→ **Extracted text**
-- Opening Marker --

What I am trying to say, with apologies to Shirley Jackson, is that something was very wrong in Capitol Hill House.
The October chill had descended, and atop Capitol Hill the figures mingled and loomed. They hovered in cloakrooms and they howled in conference. They were incensed against one another. Madness reigned. I am speaking, of course, of the GOP caucus; the ominous moans and groans seemed to emanate entirely from that region of the House. On the Democratic side, you could still hear birdsong.
Amid it all, Capitol Hill House stood speakerless! There was no one in charge. The votes were cast, yet it did not change. Something sinister wrote “The best lack a quorum and the worst are full of passionate intensity” over the entrance to the Republican cloakroom, yet it did not change.
And the question echoed through its marble halls: Where was the adult who was supposed to come into the room? Where was the promised leadership? But the leadership was a ghost ship, and the figure of the adult remained absent from the chair. There was a bow tie there, but that was all.
We did not know how bad it was, at first. We had been pleased and proud to send representatives there, to pass laws and generally help keep the country running. But after 17 days passed with no sign of leadership, we started to worry. What was going on? Where was the legislation that was ordinarily emitted from this building? What were they doing in there?
When it appeared on C-SPAN, it seemed too terrible to be believed. A ghoulish parody of their appointed work!
They were voting, it appeared. At least, it looked like voting. But they were trying to elect Jim Jordan speaker. Jim Jordan! A man who had never drafted legislation that became law in 16 years in the House; a man who had striven mightily to deny the results of the 2020 election; a man who never wore a jacket! What had happened? And then they voted again, and again. Each time, he won fewer votes.
For days they stood on the House floor, trying again and again to choose a speaker. For a while it seemed likely to continue forever, repeating and repeating and wearing down the caucus with threats and badgering until Jordan might receive no votes at all.
What had brought this nightmare to Capitol Hill House? What had brought this lumbering thing that lurked and cast its shadow over the marble floors? What was this thing that telephoned the members at night? Who had unearthed it and brought it to malignant life? And, oh, who would bottle it again?
Was it Kevin McCarthy who had unleashed the curse? Could it be that McCarthy, signing his devil’s bargain with Matt Gaetz in the woods in the dead of night, had invoked more than a motion to vacate? That in seeking to herd cats he had gambled perhaps too much of his soul?
Or had it long lurked within the Republican caucus, small but intransigent, like a tumor?

-- Closing Marker --

→ **Provided records**
-- Opening Marker --

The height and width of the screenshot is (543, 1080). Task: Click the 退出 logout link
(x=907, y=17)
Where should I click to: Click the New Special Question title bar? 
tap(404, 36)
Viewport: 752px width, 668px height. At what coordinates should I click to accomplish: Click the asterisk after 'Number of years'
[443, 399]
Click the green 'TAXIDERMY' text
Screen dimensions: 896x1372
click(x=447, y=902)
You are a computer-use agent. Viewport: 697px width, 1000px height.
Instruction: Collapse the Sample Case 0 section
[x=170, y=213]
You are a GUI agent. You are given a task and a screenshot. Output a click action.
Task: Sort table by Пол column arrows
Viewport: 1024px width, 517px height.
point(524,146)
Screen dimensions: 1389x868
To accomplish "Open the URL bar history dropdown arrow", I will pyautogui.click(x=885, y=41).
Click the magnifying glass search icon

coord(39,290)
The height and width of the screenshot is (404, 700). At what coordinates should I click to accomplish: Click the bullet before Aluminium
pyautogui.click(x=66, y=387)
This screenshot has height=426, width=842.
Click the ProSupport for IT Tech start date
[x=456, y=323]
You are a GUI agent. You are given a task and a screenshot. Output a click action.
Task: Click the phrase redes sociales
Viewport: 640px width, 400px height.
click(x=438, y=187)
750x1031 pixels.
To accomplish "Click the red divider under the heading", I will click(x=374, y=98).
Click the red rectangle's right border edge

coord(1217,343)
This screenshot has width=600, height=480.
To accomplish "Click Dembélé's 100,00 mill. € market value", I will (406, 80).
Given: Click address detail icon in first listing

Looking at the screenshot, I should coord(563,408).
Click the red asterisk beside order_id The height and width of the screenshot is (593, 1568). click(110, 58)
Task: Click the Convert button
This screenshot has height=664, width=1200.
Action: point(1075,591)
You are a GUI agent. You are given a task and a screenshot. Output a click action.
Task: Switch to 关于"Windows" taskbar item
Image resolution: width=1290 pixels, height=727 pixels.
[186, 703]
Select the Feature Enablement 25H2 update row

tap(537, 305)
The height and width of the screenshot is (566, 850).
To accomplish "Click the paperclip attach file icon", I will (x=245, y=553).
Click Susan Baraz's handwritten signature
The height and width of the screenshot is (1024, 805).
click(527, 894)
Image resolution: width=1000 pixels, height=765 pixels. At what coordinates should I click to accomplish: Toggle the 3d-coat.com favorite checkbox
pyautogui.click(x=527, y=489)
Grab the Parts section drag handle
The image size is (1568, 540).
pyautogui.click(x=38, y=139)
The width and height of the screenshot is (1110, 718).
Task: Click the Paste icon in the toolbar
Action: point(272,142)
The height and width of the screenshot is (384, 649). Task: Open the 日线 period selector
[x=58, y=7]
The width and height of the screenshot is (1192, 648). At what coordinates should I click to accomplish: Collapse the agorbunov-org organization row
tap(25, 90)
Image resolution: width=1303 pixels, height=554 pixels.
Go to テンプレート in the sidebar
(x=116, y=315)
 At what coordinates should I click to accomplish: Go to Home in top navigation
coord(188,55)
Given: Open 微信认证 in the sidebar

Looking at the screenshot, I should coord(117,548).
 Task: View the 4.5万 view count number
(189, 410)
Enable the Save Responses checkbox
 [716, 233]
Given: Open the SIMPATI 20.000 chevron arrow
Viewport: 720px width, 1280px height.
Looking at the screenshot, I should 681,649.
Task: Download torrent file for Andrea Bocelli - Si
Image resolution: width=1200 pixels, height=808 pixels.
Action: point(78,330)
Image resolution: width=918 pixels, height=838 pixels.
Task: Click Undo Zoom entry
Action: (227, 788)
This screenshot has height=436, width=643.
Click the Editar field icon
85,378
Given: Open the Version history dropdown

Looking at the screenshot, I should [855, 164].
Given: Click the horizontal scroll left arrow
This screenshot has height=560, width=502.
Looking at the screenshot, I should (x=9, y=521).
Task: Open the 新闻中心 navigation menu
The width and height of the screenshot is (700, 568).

-- Closing Marker --

→ **Brief 1**
According to the column, how many days passed without a sign of leadership before people started to worry?
→ **Brief 2**
Rewrite the column's passage starting with "Was it Kevin" and going on through "like a tumor?", replacing "Matt Gaetz" with "a rival faction".
The material has no connection to the column.

→ **Your response 1**
17 days.

→ **Your response 2**
Was it Kevin McCarthy who had unleashed the curse? Could it be that McCarthy, signing his devil’s bargain with a rival faction in the woods in the dead of night, had invoked more than a motion to vacate? That in seeking to herd cats he had gambled perhaps too much of his soul?
Or had it long lurked within the Republican caucus, small but intransigent, like a tumor?